Zwei Rentner im Alter von 89 und 84 Jahren sind am Montag vom Hamburger Landgericht wegen gewerbsmäßiger Hehlerei verurteilt worden. Die Männer aus Hamburg und Duisburg hatten versucht, dem Hamburger Museum für Kunst und Gewerbe eine Sammlung wertvoller Exponate für 2,5 Millionen Euro zu verkaufen.

Unter den angebotenen Objekten befanden sich laut "Bild" ein goldenes Trinkhorn aus der Zeit der Thraker, ein thrakischer Goldbecher, Teile eines goldenen Sassaniden-Gürtels und ein römischer Bronzetorso. Der Kurator des Museums sei jedoch misstrauisch geworden und habe daraufhin die Polizei verständigt, sagte eine Gerichtssprecherin zu t-online. Laut "Bild" sollen die antiken Kunstschätze aus illegalen Raubgrabungen in der Schwarzmeer-Region stammen. Die Bezahlung sollte komplett in bar erfolgen.

Kunstschmuggler beteuert seine Unschuld

Wie die Zeitung weiter berichtet, habe die Vorsitzende in ihrer Urteilsbegründung festgestellt, dass das Gericht davon überzeugt sei, dass die Angeklagten wussten, dass es sich um nicht legal erworbene Kulturgüter handelte. Der ältere Angeklagte habe bis zuletzt seine Unschuld beteuert.

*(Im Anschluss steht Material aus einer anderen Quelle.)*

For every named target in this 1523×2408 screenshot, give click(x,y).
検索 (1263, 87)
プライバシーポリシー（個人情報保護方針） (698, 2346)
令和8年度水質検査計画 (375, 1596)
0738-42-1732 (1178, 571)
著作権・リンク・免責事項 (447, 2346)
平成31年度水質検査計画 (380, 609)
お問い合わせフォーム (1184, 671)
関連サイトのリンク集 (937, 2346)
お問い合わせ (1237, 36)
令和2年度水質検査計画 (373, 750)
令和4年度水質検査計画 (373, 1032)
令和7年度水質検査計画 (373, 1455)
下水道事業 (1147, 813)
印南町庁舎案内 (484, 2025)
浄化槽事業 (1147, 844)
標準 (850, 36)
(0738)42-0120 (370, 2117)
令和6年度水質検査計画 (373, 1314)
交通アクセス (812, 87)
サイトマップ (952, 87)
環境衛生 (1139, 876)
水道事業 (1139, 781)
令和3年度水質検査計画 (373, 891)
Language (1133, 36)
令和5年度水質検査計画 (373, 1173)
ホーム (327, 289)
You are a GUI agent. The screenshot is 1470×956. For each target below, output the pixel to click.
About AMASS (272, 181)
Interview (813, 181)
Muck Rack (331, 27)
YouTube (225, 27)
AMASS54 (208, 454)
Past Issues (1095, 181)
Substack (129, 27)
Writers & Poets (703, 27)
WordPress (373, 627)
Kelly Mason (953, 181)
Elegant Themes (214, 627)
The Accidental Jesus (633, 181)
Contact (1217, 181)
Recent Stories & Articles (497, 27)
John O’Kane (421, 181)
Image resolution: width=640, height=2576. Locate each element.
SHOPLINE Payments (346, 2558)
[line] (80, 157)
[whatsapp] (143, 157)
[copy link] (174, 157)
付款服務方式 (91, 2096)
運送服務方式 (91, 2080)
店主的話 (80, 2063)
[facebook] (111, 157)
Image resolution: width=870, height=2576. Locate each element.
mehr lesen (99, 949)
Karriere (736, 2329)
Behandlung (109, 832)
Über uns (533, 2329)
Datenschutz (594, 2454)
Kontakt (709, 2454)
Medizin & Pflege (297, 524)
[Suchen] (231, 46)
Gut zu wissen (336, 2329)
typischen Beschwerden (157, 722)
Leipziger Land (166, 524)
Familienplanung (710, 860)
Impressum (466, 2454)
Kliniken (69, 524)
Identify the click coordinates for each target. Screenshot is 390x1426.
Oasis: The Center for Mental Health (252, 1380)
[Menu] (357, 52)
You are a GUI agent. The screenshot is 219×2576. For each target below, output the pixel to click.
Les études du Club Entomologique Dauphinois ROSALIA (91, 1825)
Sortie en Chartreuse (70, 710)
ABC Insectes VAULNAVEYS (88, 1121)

Ursprünglich waren fünf Personen in den Fall, der sich bereits im Jahr 2014 zutrug, verwickelt. Ein Beschuldigter verstarb während der mehrjährigen Ermittlungen, gegen zwei weitere wurde das Verfahren nicht eröffnet beziehungsweise eingestellt.

Das Gericht verhängte letztlich milde Strafen: Der 84-Jährige erhielt eine Geldstrafe von 80 Tagessätzen zu je 15 Euro, der 89-Jährige 60 Tagessätze zu je 15 Euro. Aufgrund der langen Verfahrensdauer gelten die Strafen als vollstreckt. Die Angeklagten müssen dennoch die Verfahrenskosten tragen.